While walking to class Wednesday afternoon, you may have noticed a large white tent blocking your path from Rand to Stevenson, swarming with people and emitting a boom of music and speeches.
You stumbled upon the Kickoff Picnic, an event marking the start of the Vanderbilt School of Nursing Centennial Celebration. The event, lasting from 11 a.m. to 1 p.m. on Aug. 27, included free food, live music and prize drawings, and was hosted by Chancellor Nick Zeppos, Vice Chancellor for Health Affairs Harry Jacobson and Dean Colleen Conway-Welch.
Betsey Usher, centennial coordinator, said she expected the event to attract roughly 3,000 visitors.
“I think a lot of people don’t value what nurses do … it is our year to make a big deal. The point of the celebration is to raise awareness that we exist and are a great school,” said Usher.
Susan Shipley, alumni director at the School of Nursing, who ran the “Thank a Nurse Station” where visitors could express their thanks to nurses on a large canvas that will later be hung in the school, said the point of the celebration is to raise awareness and to say, “Hey, Vandy, we have a centennial this year!”
The yearlong Centennial Celebration will include a lecture series beginning on Sept. 18 with Lt. General Russel Honore.

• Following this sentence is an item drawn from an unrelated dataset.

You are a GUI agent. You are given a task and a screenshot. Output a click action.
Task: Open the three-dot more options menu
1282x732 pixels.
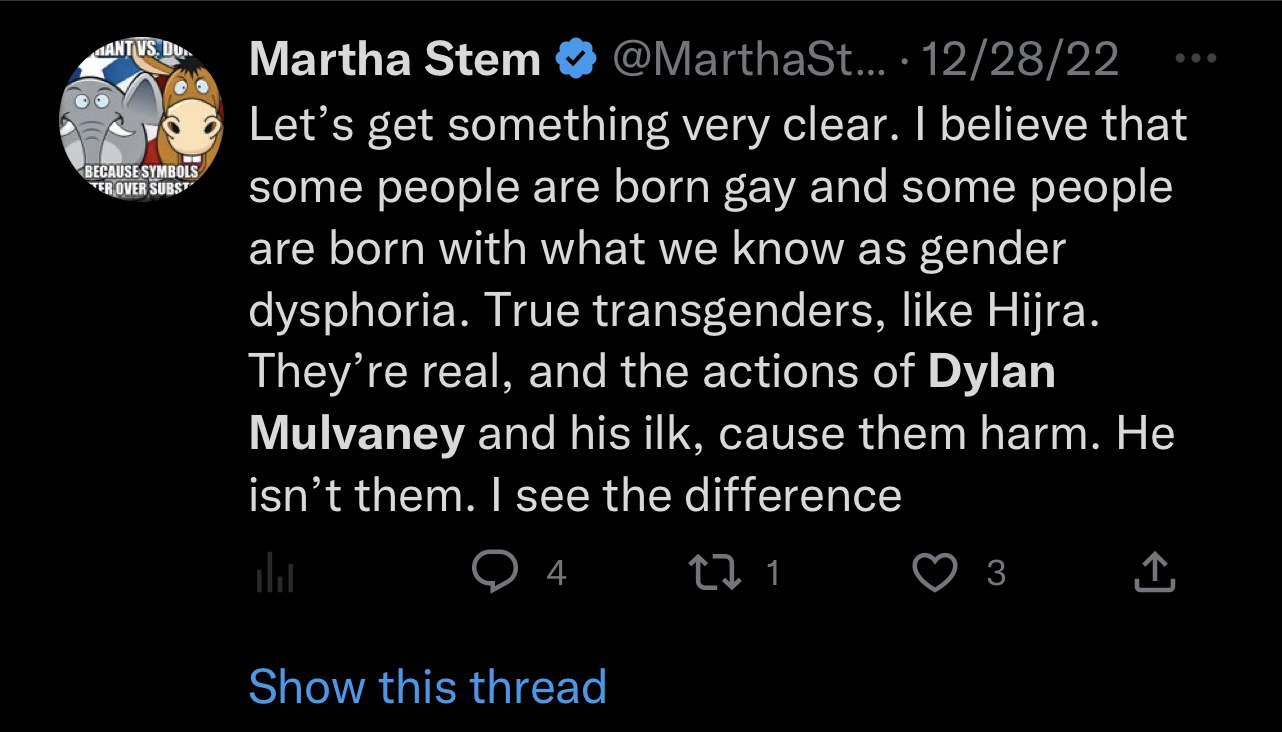click(x=1194, y=59)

The school will also hold a gala on Oct. 23 where it will honor the school’s top 100 leaders chosen from the school’s 7,181 graduates.
The Vanderbilt School of Nursing was established in 1908 and served as a training ground for people interested in working as nurses at the hospital. The school used to be located on 5th Avenue and Elm Street, before it moved in 1925 to its current location on Vanderbilt’s campus.
Over the past 100 years, more has changed at the nursing school than just the location. When classes first started in 1908, only a handful of students attended classes. Now, more than 700 students are currently enrolled and the school now offers 18 different masters specialty programs, a PhD program and its newest degree, a doctor of nursing practice.